Rank. The Series A Preferred Stock shall rank senior to the Common Stock with respect to the payment of dividends and as to the distribution of assets upon a liquidation, dissolution or winding up of the Corporation.
 
3.  
 Dividends and Distribution.
 
(a)  
The holders of Series A Preferred Stock shall be entitled to receive out of the assets of the Corporation, when and if declared by the Board out of funds legally available for that purpose, cumulative preferred cash dividends at a rate per annum of 10% for each share of the Series A Preferred Stock.

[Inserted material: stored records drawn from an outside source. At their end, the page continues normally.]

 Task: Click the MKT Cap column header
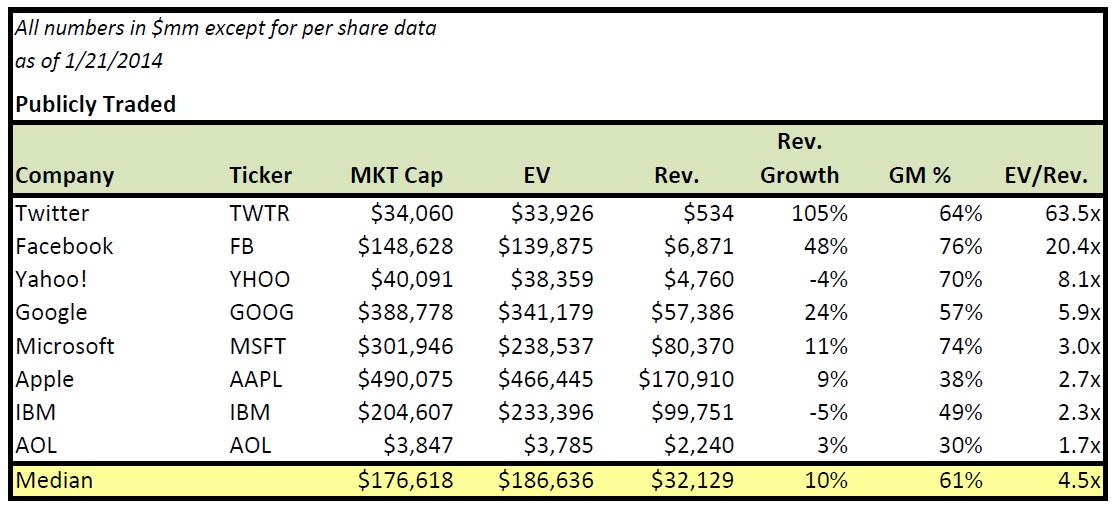coord(396,176)
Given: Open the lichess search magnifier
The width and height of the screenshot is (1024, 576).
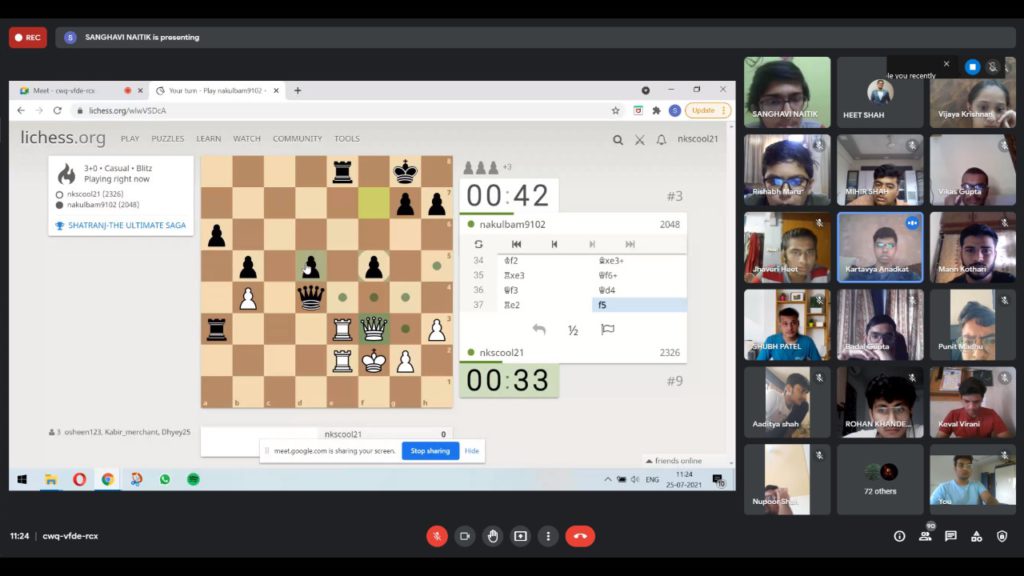Looking at the screenshot, I should [617, 139].
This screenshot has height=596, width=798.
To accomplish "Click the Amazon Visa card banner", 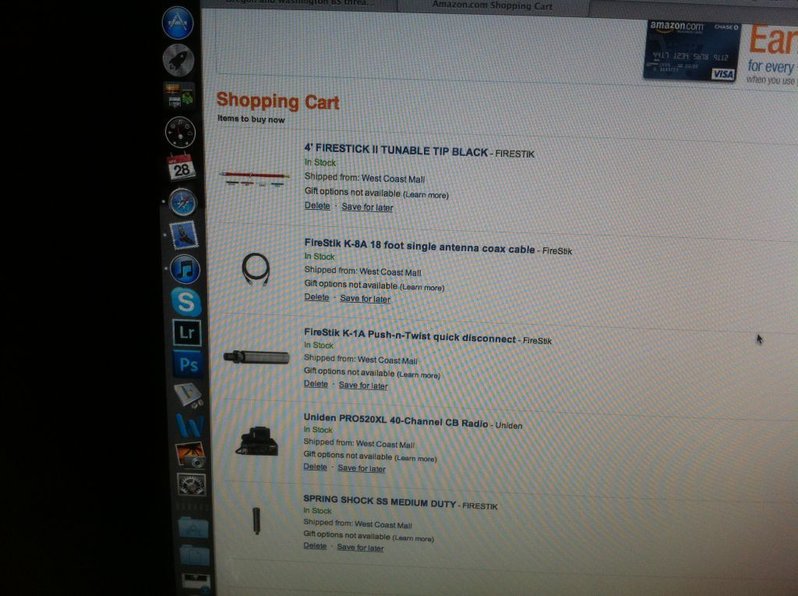I will [x=692, y=50].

Such dividends shall be cumulative from the date the Series A Preferred Stock is issued to the holder (the “Issue Date”) and shall be payable in arrears, when and as declared by the Board, on March 31, June 30, September 30 and December 31 of each year (each such date being referred to herein as a “Dividend Payment Date”), commencing on the first Dividend Payment Date following the Issue Date; provided, however, that if any Dividend Payment Date shall not be a Business Day, then the Dividend Payment Date shall be on the next succeeding day that is a Business Day. The period from the Issue Date to the next Dividend Payment Date and each quarterly period between consecutive Dividend Payment Dates shall hereinafter be referred to as “Dividend Periods.” “Business Day” means any day except Saturday, Sunday and any day which shall be a legal holiday or a day which banking institutions in Houston, Texas generally are authorized or required by law or other governmental actions to close.
 
(b)  
If, on any Dividend Payment Date, the Corporation fails to pay dividends, then until the dividends that were scheduled to be paid on such date are paid, such dividends shall cumulate.
 
(c)  
Dividends on account of arrears for any past Dividend Periods may be declared and paid at any time, without reference to any Dividend Payment Date, to holders of record on a date designated by the Board, not exceeding 30 days preceding the payment date thereof, as may be fixed by the Board.
 
(d)  
The Corporation may not declare a dividend or distribution on the Common Stock unless it first declares a dividend or distribution on the Series A Preferred Stock.
 
(e)  
The Board may fix a record date for the determination of the holders of shares of Series A Preferred Stock entitled to receive payment of a dividend or distribution declared thereon, which record date shall be no more than 60 days prior to the date fixed for the payment thereof.
 
4.  
Voting Rights. The holders of the Series A Preferred Stock shall vote (on an as-converted basis) together with the Common Stock, and not as a separate class, except:
 
(a)  
as provided under “Certain Restrictions” below; or
 
(b)  
as required by law.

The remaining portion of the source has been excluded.